TASK REQUIREMENTS:
Convert the lines of the rows below, from the line with "Task: Close the Select management type dialog" through the last line, into a Markdown table with the columns No. and Line. Number each line, skip blank lines, and leave the pictures out.

RECORDS PROVIDED:
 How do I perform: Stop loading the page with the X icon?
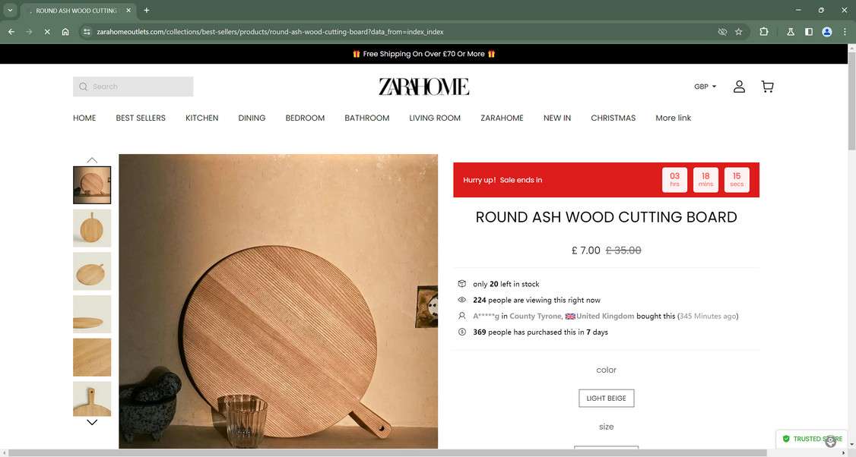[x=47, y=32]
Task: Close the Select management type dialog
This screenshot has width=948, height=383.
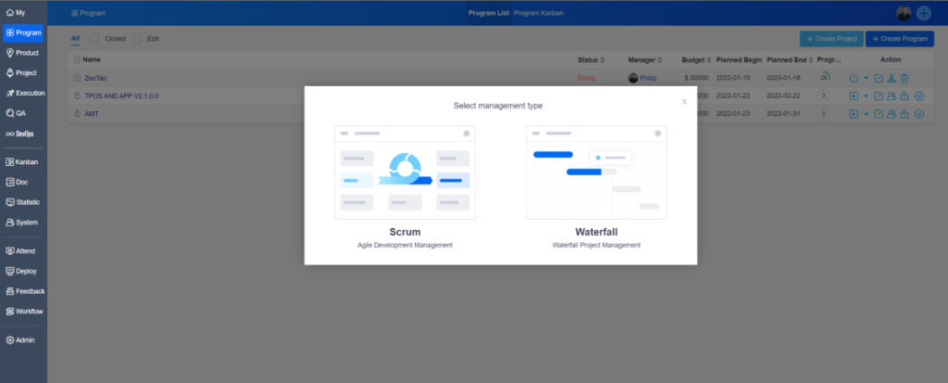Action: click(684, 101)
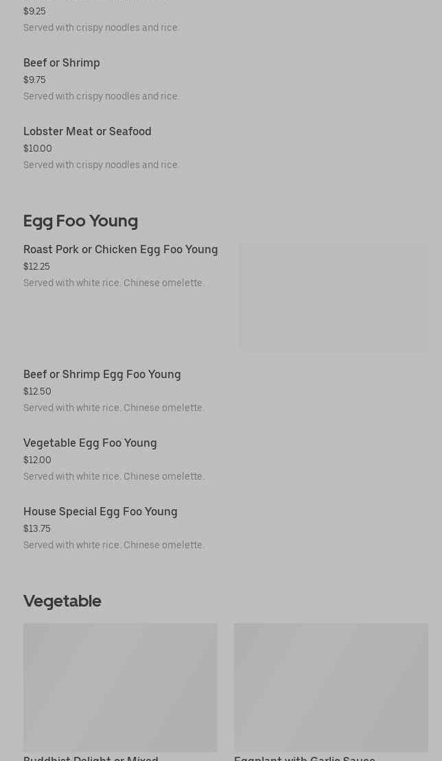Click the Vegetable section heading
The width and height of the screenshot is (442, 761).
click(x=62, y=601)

SOLVED EXERCISE:
| No. | Line |
|---|---|
| 1 | Task: Close the Select management type dialog |
| 2 | This screenshot has width=948, height=383. |
| 3 | Action: click(684, 101) |
| 4 | Click the Vegetable section heading |
| 5 | The width and height of the screenshot is (442, 761). |
| 6 | click(x=62, y=601) |